Penetrating or Perforating Injury
Unless an adult has witnessed the traumatic incident, the history cannot be relied upon to exclude the possibility of penetrating injury to the globe. The anterior segment and fundus must be thoroughly inspected. An examination under anesthesia may be necessary when a penetrating injury is suspected. An area of subconjunctival hemorrhage or chemosis or a small break in the skin of the eyelid may be the only surface manifestation of scleral perforation by a sharp-pointed object, such as a pencil or scissors blade (Fig 27-1). Distortion of the pupil may be the most evident sign of a small corneal or limbal perforation. Imaging should be considered if there is any reason to suspect an intraocular or orbital foreign body.
A, Small skin entry wound, right brow region, in a 7-year-old boy. The wound was created by a thrown dart. B, Conjunctival exit wound indicates complete perforation of the eyelid. C, Extensive injury to the anterior segment of the same eye.
Corneoscleral lacerations in children are repaired using the same principles employed for these repairs in adults (see BCSC Section 8, External Disease and Cornea). Corneal wounds heal relatively rapidly in very young patients; sutures should be removed correspondingly earlier. Small conjunctival lacerations are often self-sealing.
After a penetrating injury to the cornea, fibrin clots may form quickly in the anterior chamber of a child’s eye, and these can simulate the appearance of fluffy cataractous lens cortex.

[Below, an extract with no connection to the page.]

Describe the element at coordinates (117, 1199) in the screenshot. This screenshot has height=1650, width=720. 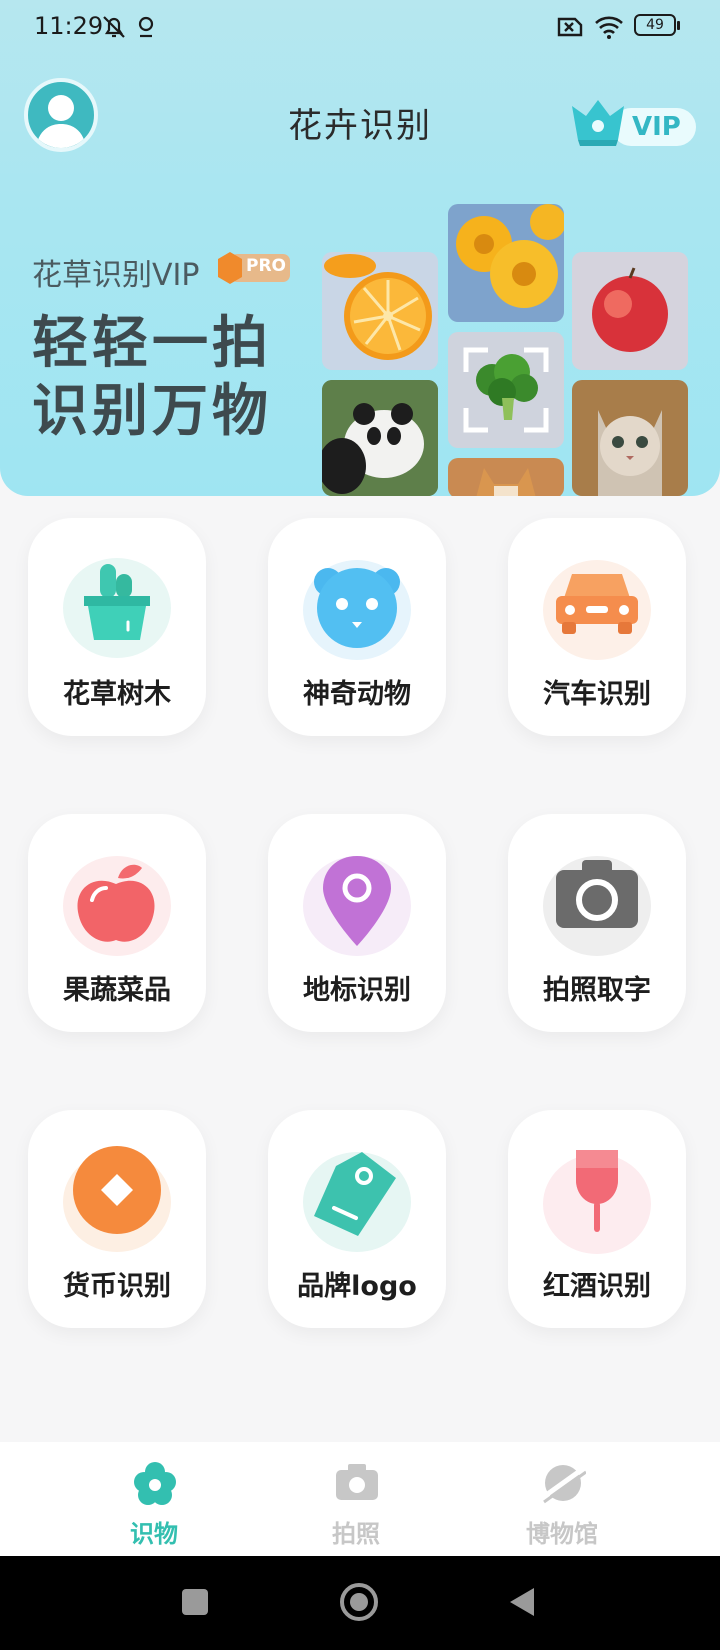
I see `coin-icon` at that location.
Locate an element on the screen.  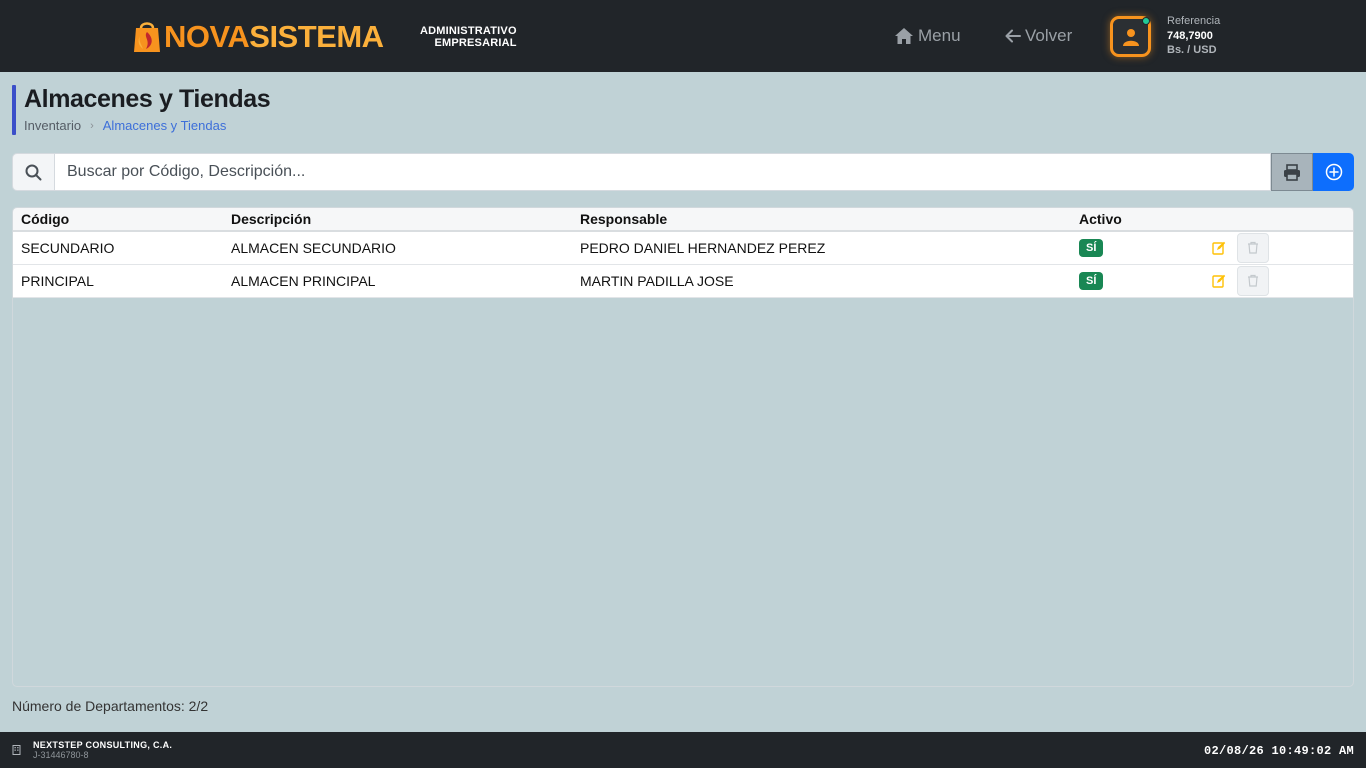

To avoid rendering the eye aphakic unnecessarily (and thereby compromising vision rehabilitation), the clinician should not remove the lens as part of primary wound repair unless absolutely certain that the anterior capsule has been ruptured. Even if lens cortex is exposed, postponing cataract surgery for 1–2 weeks, until severe posttraumatic inflammation has resolved, may result in a smoother postoperative recovery and reduced risk of complications without significantly worsening the visual prognosis. See also BCSC Section 11, Lens and Cataract.
Full-thickness eyelid lacerations, especially those involving a canaliculus, should be repaired meticulously; sedation or general anesthesia may be required, even in older children. Working near the eyes with sharp instruments and draping the face to create a sterile field are likely to frighten an awake child and add to the difficulty of the repair. Clearly superficial wounds can be repaired in the emergency department. For superficial wounds, use of an absorbable suture is acceptable if the physician wishes to avoid the need to remove nonabsorbable sutures.